#### Work to be completed:
Retype exactly what appears below from the line containing "Screen dimensions: 1492x2252" down to the line containing "the Wireless Earbuds", keeping both end lines. Do not include pictures.

#### Information shown:
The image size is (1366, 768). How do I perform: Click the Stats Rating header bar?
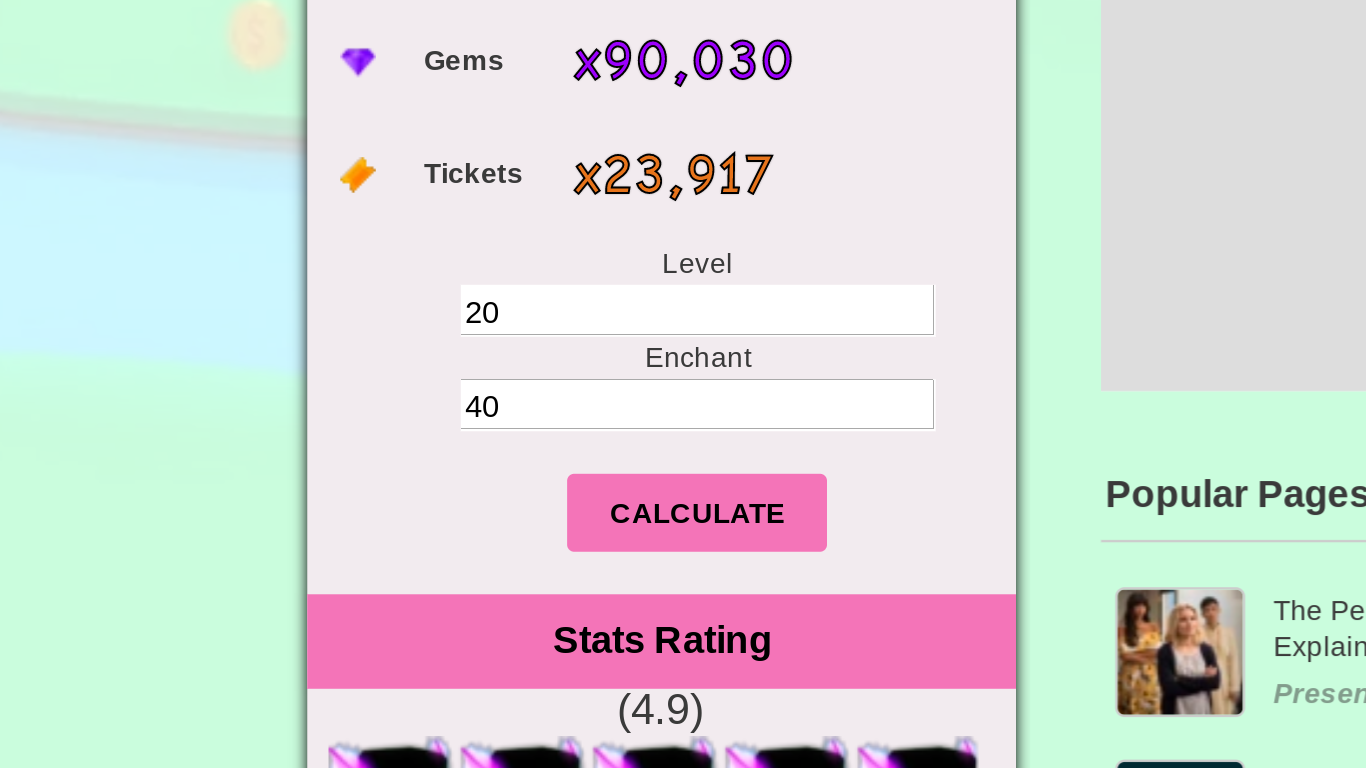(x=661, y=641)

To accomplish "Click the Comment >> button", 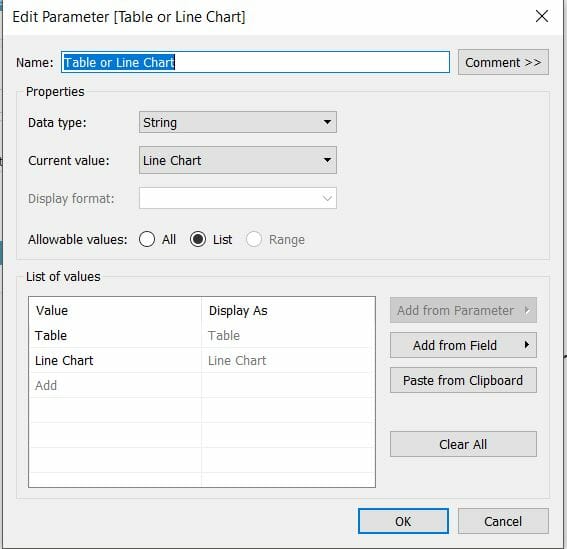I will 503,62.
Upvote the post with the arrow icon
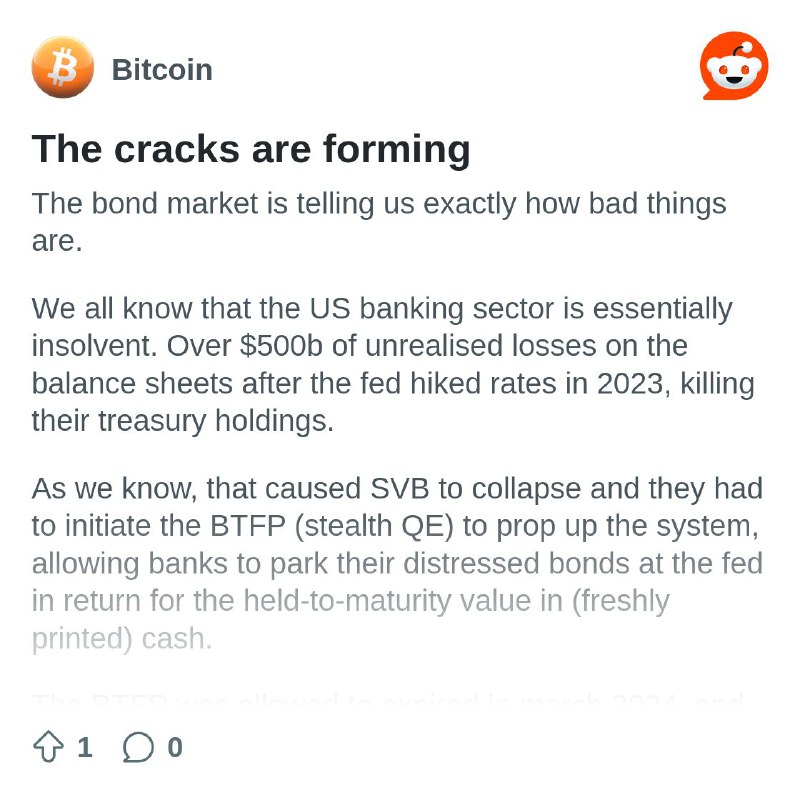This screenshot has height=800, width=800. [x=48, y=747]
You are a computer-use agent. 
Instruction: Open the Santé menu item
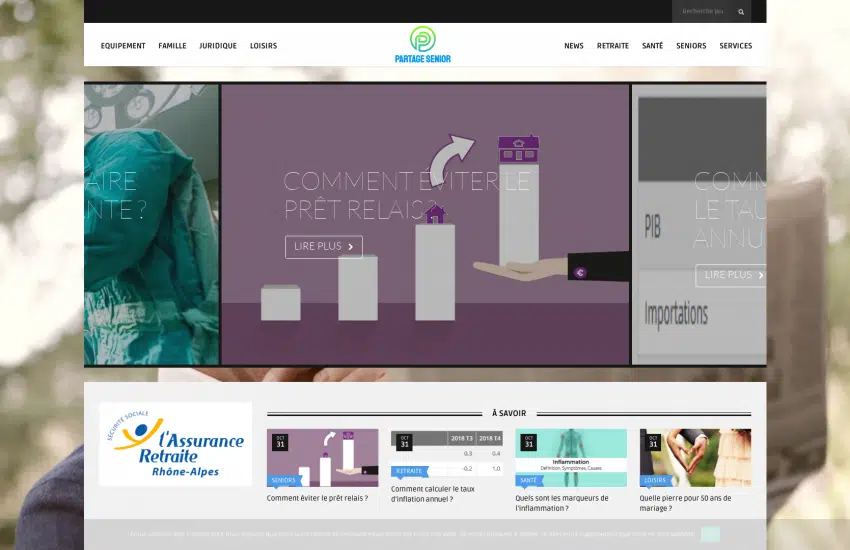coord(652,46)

==

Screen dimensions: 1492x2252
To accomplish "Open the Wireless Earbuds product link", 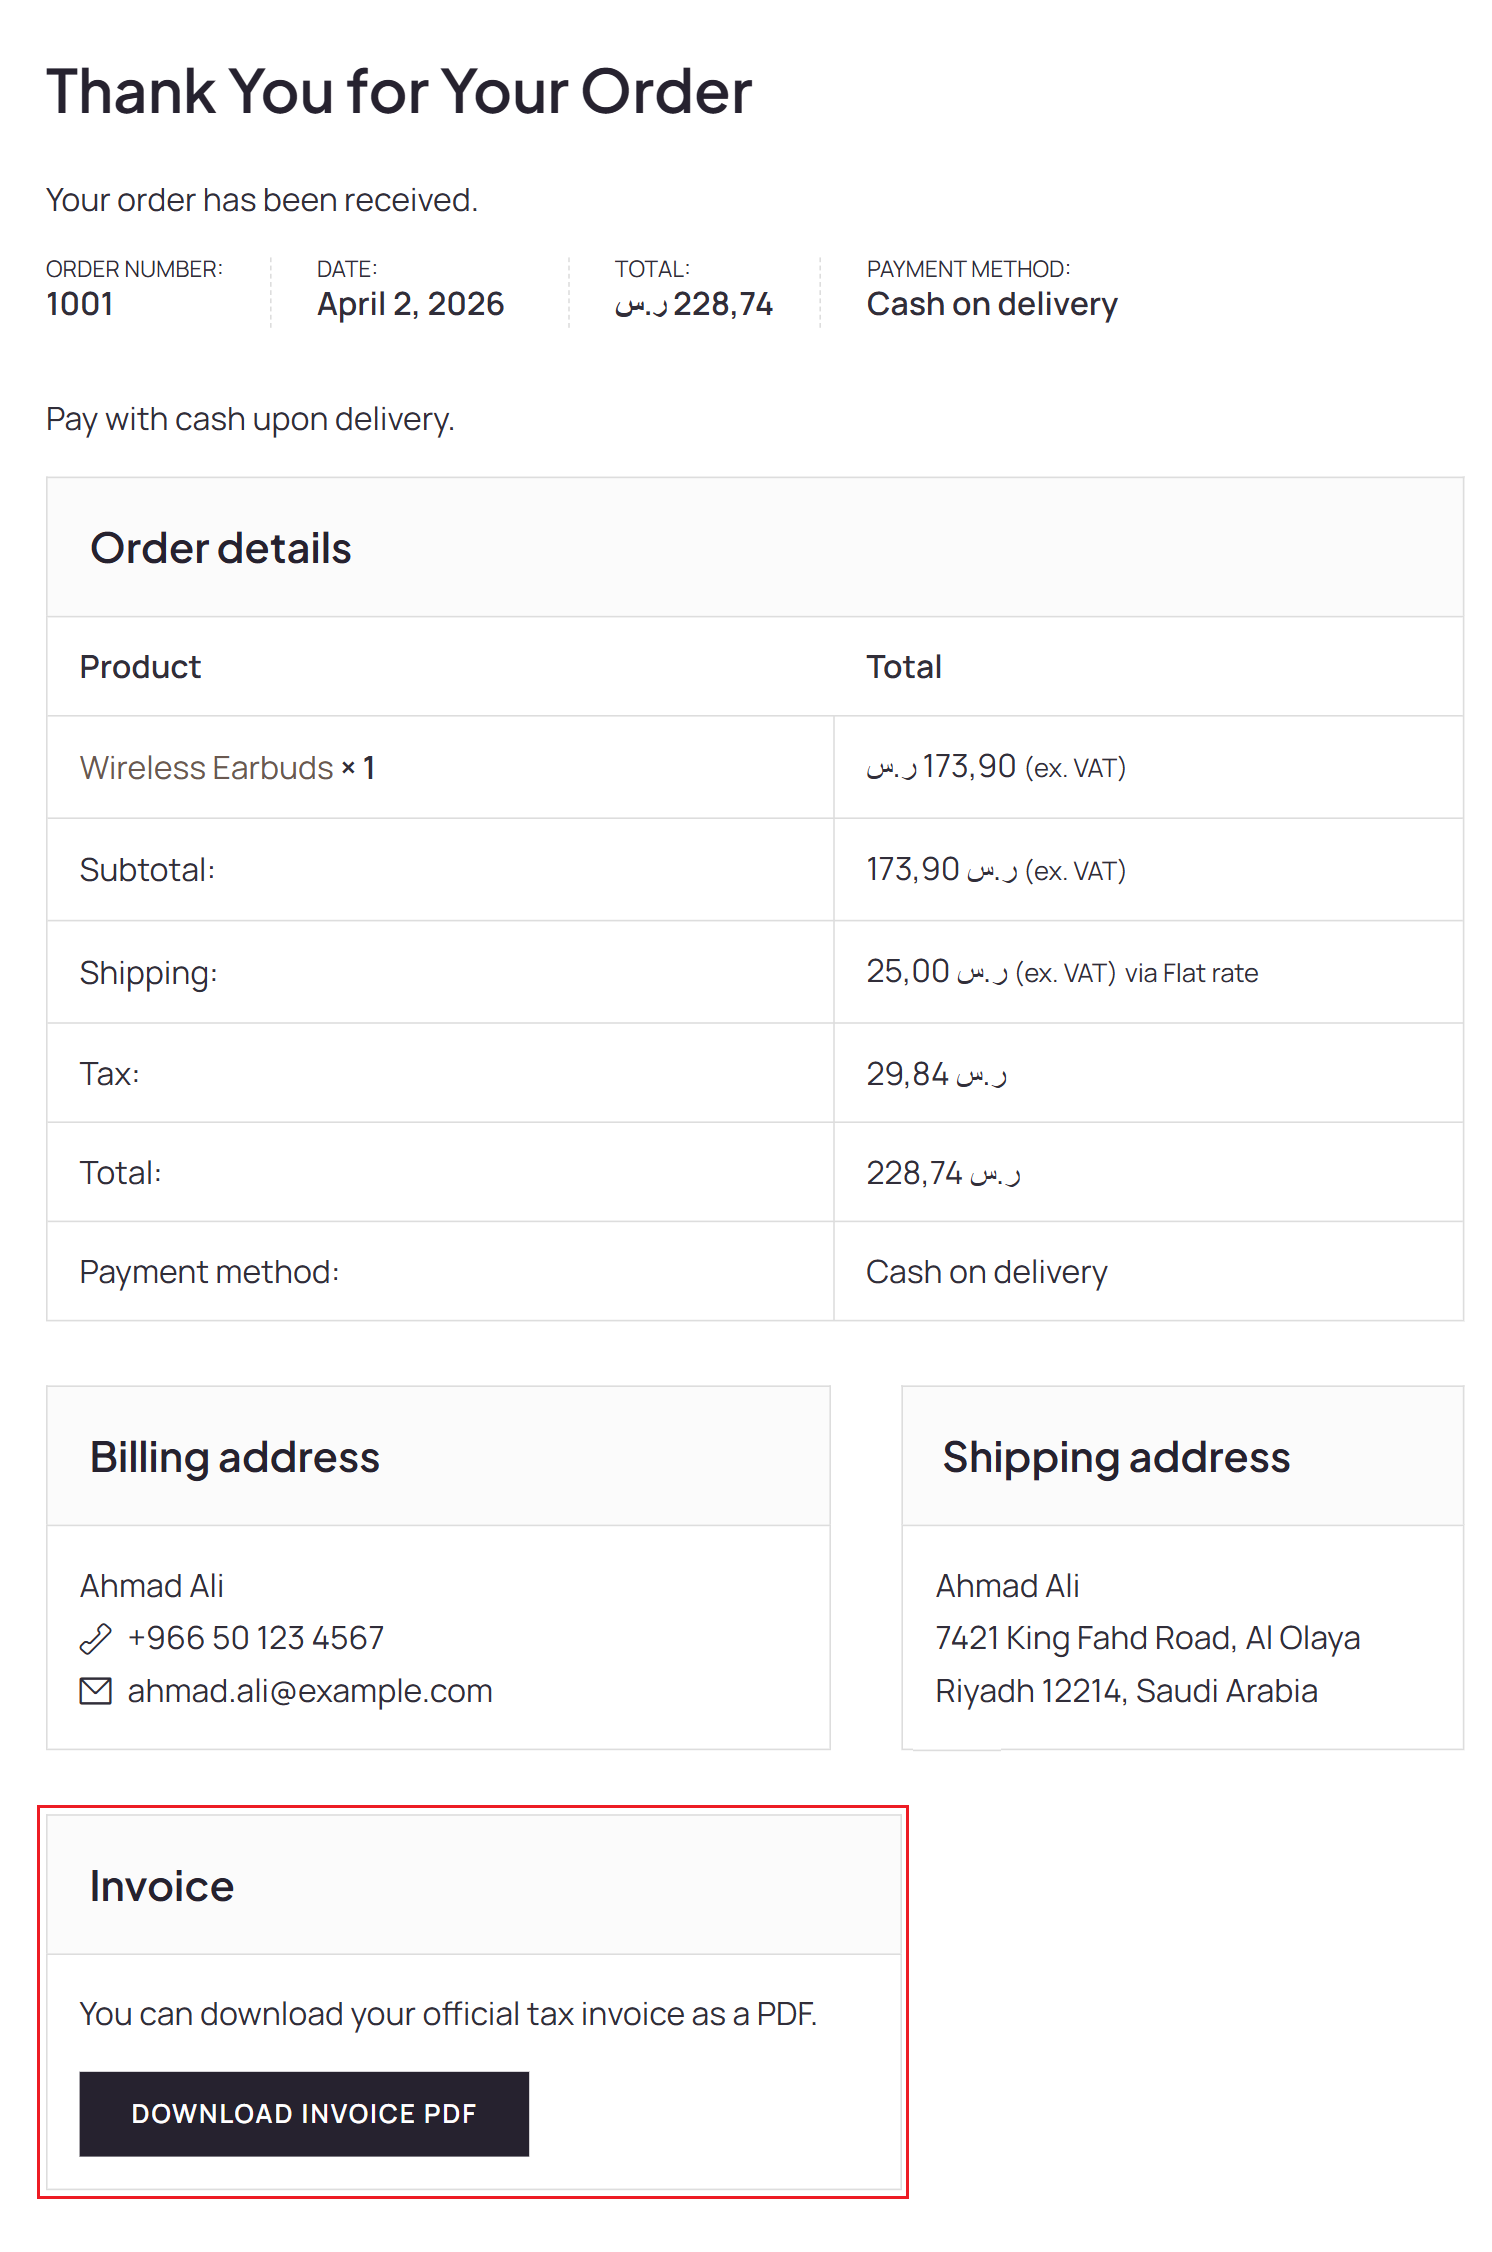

---

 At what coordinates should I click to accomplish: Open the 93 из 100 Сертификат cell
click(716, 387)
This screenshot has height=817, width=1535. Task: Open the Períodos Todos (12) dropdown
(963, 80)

#### Task result:
Screen dimensions: 1492x2252
To accomplish "Open the Wireless Earbuds product link", 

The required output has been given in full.